C’est aux abords de Roussy-le-Village en Lorraine que le corps calciné d’Ana Lopes avait été retrouvé le 16 janvier 2017. Il n’y a pas qu’un ruban adhésif de couleur gris argenté, retrouvé à 55 mètres de la BMW incendiée, qui a alimenté l’enquête. Il y a aussi eu la découverte, quatre jours plus tard, route de Thionville à Bonnevoie, du sachet McDonald’s contenant les deux Happy Meal que la jeune femme avait achetés à 0 h 49, quelques minutes avant sa disparition. Il se trouvait entre deux véhicules garés à 40 cm d’une façade. Au vu des importantes traces de sang au sol, sur le crépi et sur les deux voitures, il s’agit de l’endroit où le ravisseur a eu raison de la jeune femme. Les enquêteurs y avaient également décelé un serre-câble… qui s’avère du «même type et de la même marque» que ceux saisis lors d’une perquisition, début mai 2017, dans le dépôt à Howald où travaillait Marco B.
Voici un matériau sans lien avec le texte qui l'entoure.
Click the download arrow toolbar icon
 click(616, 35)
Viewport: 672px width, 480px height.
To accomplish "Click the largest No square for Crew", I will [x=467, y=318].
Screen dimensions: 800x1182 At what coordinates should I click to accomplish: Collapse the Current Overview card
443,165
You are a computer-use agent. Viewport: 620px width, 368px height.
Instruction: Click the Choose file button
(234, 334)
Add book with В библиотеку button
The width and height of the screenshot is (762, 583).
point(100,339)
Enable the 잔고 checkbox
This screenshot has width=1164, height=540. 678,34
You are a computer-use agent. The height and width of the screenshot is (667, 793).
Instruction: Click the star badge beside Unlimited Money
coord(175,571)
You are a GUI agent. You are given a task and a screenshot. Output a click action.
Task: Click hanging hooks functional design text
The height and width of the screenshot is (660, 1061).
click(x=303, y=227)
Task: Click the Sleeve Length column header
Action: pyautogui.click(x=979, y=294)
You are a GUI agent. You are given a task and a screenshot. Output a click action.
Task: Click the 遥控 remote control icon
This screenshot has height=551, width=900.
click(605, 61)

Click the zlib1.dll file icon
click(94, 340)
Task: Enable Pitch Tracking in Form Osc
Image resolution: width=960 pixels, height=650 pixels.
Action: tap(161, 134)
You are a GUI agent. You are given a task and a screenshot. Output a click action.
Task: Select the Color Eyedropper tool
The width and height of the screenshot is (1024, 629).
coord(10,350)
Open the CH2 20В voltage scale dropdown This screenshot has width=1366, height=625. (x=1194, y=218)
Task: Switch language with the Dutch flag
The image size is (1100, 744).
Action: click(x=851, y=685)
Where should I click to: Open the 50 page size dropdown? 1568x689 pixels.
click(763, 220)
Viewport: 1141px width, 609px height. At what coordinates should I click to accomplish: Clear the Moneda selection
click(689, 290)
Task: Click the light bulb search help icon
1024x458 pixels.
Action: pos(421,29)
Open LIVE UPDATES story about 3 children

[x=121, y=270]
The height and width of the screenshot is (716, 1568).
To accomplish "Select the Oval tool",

«C’est une question de millimètres!»
À entendre l’enquêteur mardi, ce n’est pas un article ordinaire qu’on trouve dans des magasins de bricolage au Luxembourg. Ce qui pose problème à la défense, c’est la longueur des objets. Elle a examiné les photos sous toutes leurs coutures. «Sur le paquet de serre-câbles entamé saisi à Howald, il est écrit 718 mm, mais 719 mm ont été mesurés.» Profitant de la présence des pièces à conviction à l’audience, Me Philippe Penning a demandé à les voir de plus près. «Pour un crime capital, se prendre deux minutes pour cela n’est pas de trop.» C’est ainsi que l’enquêteur a enfilé des gants pour extraire le serre-câble noir découvert route de Thionville et le comparer à ceux saisis à Howald. «Pour moi, celui retrouvé sur le lieu du crime est un peu plus petit», conclut la défense. Pas vraiment convaincue de la méthode qui consistait à appuyer un peu sur les serre-câbles sur le banc de la salle d’audience, la chambre criminelle a suggéré que l’enquêteur remesure tous les objets au bureau : «C’est une question de millimètres!»
Un petit losange près de Kanfen qui interroge
La suite des débats s’est jouée sur le grand écran de la salle d’audience. Pour la reprise du procès, l’enquêteur avait en effet rapporté des détails sur les données de géolocalisation du portable du prévenu. Elles ont révélé des déplacements qu’il n’avait pas évoqués à la police. Sur les images projetées, on voit défiler un petit losange sur la carte. Chacun de ces points correspond à une heure et une coordonnée géographique bien précises de son itinéraire quand il portait son téléphone avec lui. C’est ainsi que l’enquêteur a pu voir que le 16 janvier en début d’après-midi, Marco B. avait quitté Luxembourg pour se rendre via l’A3 en France. De l’autre côté de la frontière, la police ne dispose que d’une donnée de géolocalisation. Pourquoi? «Il est possible qu’il n’ait pas allumé son roaming. Si le GPS de son portable n’était pas non plus activé, impossible d’avoir des données de localisation», explique un employé des nouvelles technologies de la police judiciaire.
Toujours est-il que le portable a été localisé près du bois de Kanfen, donc non loin du lieu du crime à Roussy-le-Village… D’après les calculs de l’enquêteur, il a pu y repasser. Impossible, juge toutefois la défense. «Le losange est plus proche de l’autoroute que de la sortie de Kanfen.» Et en 19 minutes de temps, il n’aurait pas pu rejoindre Bettembourg, insiste Me Penning, s’appuyant sur la donnée de géolocalisation suivante. Entre tous ces calculs et itinéraires possibles, la chambre criminelle ne s’est pas laissé dérouter. Elle constate qu’«au début, Marco B. a dit s’être rendu en Allemagne et pas du tout en France». Ce n’est toutefois pas ce que son portable indique. «Je n’ai rien trouvé indiquant qu’il était en Allemagne», a confirmé l’enquêteur, mardi.
Suite du procès ce mercredi après-midi.